Agarose gel electrophoresis was used to check that donor DNA used in these experiments was not heavily degraded. Overnight cultures of S. pneumoniae 23F-R were diluted 1∶100 into BHI (Oxoid) and grown statically at 37°C to an optical density of OD600 between 0.20–0.25. A 1 mL sample of the culture was then added to 10 ng competence stimulating peptide 2 (CSP-2; Sigma), 5 µl 500 mM calcium chloride and 5 µl of an aqueous solution of donor DNA, at a concentration of either 1 µg mL−1 or 100 µg mL−1. These reactions were incubated at 37°C for 2 h, and then three 50 µL volumes each spread onto 5% horse blood agar plates supplemented with 200 g L−1 kanamycin (Gibco), and three further 50 µL volumes each spread onto 5% horse blood agar plates supplemented with 200 g L−1 kanamycin and 100 mg L−1 ampicillin (Sigma).
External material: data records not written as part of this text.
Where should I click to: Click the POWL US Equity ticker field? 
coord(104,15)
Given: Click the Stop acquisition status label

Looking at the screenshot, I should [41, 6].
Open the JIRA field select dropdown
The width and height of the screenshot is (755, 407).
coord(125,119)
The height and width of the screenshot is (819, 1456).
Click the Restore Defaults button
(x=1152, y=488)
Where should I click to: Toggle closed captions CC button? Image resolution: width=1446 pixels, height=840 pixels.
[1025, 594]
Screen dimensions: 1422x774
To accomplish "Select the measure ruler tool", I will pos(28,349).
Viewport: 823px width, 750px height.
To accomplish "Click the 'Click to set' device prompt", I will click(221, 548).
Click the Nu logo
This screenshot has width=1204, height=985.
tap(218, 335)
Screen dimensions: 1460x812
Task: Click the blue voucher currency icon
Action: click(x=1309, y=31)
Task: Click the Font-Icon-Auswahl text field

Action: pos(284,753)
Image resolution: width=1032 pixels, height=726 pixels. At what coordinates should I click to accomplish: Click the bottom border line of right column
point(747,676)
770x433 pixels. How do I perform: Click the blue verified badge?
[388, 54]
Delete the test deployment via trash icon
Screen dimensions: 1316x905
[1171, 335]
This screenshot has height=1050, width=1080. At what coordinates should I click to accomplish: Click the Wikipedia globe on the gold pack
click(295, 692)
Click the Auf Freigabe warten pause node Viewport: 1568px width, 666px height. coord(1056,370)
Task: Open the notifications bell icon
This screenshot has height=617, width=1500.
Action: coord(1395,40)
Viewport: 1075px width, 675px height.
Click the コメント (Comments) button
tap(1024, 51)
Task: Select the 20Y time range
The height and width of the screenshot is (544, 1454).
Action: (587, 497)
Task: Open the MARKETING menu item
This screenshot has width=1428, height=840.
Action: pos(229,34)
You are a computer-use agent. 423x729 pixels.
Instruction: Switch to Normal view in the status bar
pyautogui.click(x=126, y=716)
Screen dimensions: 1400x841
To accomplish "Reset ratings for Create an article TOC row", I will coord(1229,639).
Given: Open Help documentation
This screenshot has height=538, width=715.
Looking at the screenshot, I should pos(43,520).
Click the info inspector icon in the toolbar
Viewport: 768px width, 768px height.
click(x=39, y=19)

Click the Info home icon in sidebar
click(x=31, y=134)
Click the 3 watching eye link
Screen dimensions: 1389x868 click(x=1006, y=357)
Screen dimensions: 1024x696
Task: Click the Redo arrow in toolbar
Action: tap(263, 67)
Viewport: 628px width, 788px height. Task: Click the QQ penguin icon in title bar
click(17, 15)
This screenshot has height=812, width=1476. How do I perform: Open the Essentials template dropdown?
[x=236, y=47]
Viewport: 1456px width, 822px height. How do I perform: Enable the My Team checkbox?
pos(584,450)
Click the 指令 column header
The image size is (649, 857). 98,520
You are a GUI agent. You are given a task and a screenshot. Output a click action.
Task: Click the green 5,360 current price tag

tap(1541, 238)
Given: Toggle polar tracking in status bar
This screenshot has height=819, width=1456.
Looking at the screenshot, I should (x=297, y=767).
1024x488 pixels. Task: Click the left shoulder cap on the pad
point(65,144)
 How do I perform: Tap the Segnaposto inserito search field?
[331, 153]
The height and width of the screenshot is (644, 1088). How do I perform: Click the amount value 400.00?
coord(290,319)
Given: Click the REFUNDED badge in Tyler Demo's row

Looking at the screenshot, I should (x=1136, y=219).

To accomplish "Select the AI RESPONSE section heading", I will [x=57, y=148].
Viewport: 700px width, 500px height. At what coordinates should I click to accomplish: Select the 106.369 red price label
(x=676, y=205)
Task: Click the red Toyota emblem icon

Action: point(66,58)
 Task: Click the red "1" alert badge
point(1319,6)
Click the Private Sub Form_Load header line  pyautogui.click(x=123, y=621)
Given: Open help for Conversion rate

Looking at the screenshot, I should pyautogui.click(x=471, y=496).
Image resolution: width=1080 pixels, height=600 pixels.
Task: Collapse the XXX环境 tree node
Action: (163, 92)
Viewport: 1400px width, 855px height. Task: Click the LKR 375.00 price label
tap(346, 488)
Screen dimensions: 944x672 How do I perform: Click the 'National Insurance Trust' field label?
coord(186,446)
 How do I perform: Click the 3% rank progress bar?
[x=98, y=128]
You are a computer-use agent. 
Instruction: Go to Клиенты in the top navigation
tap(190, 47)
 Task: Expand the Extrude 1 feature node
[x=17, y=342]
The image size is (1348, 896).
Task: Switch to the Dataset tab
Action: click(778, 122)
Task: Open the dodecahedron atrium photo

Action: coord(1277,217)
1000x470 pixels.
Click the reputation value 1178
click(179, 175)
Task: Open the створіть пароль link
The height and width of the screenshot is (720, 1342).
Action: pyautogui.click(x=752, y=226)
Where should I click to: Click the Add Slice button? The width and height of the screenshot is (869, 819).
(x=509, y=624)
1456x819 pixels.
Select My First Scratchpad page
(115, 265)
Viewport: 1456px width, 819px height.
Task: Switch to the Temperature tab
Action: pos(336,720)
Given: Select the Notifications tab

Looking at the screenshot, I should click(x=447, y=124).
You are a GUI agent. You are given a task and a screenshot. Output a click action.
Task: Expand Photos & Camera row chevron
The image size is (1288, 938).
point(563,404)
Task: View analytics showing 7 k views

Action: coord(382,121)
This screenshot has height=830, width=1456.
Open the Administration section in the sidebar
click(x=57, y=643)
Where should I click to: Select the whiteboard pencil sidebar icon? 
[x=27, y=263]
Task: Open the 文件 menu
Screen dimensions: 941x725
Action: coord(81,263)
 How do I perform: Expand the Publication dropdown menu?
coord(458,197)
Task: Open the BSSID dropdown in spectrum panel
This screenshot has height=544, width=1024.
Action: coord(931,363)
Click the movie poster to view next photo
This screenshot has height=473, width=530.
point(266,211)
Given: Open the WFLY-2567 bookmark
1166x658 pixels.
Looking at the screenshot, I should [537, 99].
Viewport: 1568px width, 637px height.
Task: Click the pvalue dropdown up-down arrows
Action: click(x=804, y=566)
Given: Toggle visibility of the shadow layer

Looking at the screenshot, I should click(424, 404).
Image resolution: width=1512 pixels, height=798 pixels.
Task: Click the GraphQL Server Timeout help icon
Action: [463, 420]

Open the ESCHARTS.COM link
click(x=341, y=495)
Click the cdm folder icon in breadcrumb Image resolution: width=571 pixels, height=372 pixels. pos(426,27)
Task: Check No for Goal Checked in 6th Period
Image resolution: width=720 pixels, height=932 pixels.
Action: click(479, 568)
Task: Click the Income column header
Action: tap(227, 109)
Colonies were counted and picked after 16 h incubation at 37°C.

Sequencing of isolates

The first experiment involved six transformations at the lower concentration of DNA and three transformations at the higher concentration, along with a negative control containing no CSP-2 that generated no kanamycin-resistant colonies. DNA was prepared from randomly-picked colonies, and sequenced as multiplexed libraries of 12 tags on an Illumina Genome Analyzer II as described in Croucher et al. [35] to give 76 nt paired end reads.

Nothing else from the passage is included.